The parties dispute the appropriate standard of review. The Government maintains that Guzman failed to preserve the specific issue now raised on appeal and asks this court to apply plain-error review. Guzman counters that his objections in the district court were sufficient to preserve the issue. He contends that, while the specific argument made on appeal was not presented to the district court, his argument regarding “double counting” prompted the district court to examine the relevant Application Notes in the Sentencing Guidelines. Thus, he asserts that the district court was aware of the issue and could have corrected itself. Accordingly, Guzman asks this court to apply de novo review.
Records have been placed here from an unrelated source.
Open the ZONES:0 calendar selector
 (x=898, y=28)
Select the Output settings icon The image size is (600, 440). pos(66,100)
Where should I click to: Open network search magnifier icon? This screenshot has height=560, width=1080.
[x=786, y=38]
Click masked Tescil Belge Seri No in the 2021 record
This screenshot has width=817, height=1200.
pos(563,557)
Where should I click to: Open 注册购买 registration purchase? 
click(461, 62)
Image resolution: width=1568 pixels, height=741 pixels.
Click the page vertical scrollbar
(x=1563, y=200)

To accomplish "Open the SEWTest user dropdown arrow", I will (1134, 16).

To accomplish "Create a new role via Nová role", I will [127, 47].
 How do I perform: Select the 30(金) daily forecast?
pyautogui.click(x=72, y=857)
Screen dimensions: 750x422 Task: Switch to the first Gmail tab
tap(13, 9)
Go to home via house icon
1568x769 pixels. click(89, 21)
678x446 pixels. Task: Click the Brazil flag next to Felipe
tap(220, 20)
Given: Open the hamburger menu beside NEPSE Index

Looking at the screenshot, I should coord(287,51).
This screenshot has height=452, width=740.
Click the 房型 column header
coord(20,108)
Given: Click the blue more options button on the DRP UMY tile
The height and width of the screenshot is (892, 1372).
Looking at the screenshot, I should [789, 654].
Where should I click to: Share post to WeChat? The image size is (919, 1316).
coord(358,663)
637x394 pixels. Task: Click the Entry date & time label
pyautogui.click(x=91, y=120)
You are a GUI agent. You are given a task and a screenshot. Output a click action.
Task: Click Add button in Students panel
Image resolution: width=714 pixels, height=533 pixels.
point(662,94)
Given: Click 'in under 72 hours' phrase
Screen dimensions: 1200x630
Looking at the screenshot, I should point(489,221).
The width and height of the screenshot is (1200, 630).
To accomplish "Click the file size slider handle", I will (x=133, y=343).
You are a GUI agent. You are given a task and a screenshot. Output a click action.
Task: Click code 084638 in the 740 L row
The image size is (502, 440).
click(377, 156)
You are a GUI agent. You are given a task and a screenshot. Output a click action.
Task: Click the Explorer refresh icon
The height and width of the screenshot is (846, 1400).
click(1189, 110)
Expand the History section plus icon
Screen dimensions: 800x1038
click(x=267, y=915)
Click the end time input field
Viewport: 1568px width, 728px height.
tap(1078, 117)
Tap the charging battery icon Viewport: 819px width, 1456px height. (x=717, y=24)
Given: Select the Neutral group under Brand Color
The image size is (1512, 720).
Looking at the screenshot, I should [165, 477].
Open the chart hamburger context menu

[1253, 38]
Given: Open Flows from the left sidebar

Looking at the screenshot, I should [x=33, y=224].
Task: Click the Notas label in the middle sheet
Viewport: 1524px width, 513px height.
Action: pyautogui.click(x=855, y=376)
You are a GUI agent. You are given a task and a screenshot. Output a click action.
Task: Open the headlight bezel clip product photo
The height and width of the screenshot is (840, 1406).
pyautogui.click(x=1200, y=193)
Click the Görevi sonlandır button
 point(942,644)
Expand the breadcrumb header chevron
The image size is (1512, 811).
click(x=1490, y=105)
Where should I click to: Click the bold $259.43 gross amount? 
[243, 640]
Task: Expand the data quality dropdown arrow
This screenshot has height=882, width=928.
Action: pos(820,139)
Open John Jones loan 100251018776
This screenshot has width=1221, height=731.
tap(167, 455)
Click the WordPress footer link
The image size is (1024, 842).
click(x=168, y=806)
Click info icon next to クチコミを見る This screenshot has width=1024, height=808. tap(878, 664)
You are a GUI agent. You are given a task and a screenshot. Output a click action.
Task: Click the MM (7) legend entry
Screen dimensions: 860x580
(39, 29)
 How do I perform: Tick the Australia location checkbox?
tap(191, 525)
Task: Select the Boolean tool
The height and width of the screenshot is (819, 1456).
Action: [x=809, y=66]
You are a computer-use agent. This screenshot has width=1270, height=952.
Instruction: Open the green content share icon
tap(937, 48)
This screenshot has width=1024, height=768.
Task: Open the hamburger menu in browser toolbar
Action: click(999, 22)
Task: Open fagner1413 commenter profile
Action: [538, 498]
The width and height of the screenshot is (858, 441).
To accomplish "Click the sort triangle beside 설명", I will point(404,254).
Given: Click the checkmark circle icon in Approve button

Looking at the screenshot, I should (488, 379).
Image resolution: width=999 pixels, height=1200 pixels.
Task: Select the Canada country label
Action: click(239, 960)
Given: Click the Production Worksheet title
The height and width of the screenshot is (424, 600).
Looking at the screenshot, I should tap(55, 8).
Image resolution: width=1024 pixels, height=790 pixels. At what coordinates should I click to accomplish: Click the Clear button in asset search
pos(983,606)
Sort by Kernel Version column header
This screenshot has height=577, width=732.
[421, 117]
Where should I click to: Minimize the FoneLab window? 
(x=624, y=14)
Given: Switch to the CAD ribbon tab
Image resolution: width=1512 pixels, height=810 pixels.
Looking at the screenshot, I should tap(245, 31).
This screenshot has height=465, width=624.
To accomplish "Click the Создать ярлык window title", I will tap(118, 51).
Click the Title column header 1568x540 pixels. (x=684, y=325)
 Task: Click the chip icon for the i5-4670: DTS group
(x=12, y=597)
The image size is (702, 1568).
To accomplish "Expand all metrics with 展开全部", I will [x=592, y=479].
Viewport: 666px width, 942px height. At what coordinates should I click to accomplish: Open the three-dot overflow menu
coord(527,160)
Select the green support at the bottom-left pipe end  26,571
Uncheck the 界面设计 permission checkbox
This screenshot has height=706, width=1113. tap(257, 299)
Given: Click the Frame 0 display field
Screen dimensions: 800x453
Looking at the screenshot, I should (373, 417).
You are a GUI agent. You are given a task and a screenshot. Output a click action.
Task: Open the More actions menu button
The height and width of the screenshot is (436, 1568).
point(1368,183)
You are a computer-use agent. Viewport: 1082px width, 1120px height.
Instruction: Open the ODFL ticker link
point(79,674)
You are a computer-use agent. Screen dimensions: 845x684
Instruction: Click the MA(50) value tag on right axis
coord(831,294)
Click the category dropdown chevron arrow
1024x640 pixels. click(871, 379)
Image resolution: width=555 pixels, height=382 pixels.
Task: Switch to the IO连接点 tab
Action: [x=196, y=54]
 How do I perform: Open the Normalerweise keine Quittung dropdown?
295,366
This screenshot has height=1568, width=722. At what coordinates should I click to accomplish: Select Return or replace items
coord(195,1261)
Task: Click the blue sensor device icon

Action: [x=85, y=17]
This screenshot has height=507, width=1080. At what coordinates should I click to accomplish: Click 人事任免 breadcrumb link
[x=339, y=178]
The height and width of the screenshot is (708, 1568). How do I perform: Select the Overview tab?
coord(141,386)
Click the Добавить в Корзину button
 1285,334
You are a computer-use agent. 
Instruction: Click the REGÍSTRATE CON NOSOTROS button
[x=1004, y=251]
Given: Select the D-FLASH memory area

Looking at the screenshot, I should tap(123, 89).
Generally, this court reviews a district court’s application of the Sentencing Guidelines de novo. United States v. Garcia-Perez, 779 F.3d 278, 281 (5th Cir.2015). However, when a defendant fails to properly preserve a claim for appeal, this court reviews the issue for plain error only. See United States v. Mondragon-Santiago, 564 F.3d 357, 361 (5th Cir.2009). This court has said that, “[t]o preserve error, an objection must be sufficiently specific to alert the district court to the nature of the alleged error and to provide an opportunity for correction.” United States v. Neal, 578 F.3d 270, 272 (5th Cir.2009). Further, “an argument is preserved when the basis for objection below gave the district court the opportunity to address the gravamen of the argument presented on appeal.” Garcia-Perez, 779 F.3d at 281-82 (internal marks omitted). .

We conclude that Guzman’s objection fulfilled this stated purpose. Further, at sentencing, the district court considered Guzman’s argument in detail, looking specifically at the interaction between § 2K2.1(b)(5) and (b)(6) in light of Application Notes 13(D) and 14(C). Thus, as the district court had the opportunity to address the “gravamen of the argument presented on appeal” — and did so, Guzman’s claim of error regarding the district court’s application of the enhancement under § 2K2.1(b)(6) is preserved and de novo review applies. See Garcia-Perez, 779 F.3d at 281-282.

The § 2K2.1(b)(6) enhancement

Guzman asserts that the district court erred because the plain language of Application Note 13(D) in the commentary to § 2K2.1(b) governs how the firearms trafficking enhancement under § 2K2.1(b)(5) interacts with the “another felony offense” enhancement under § 2K2.1(b)(6).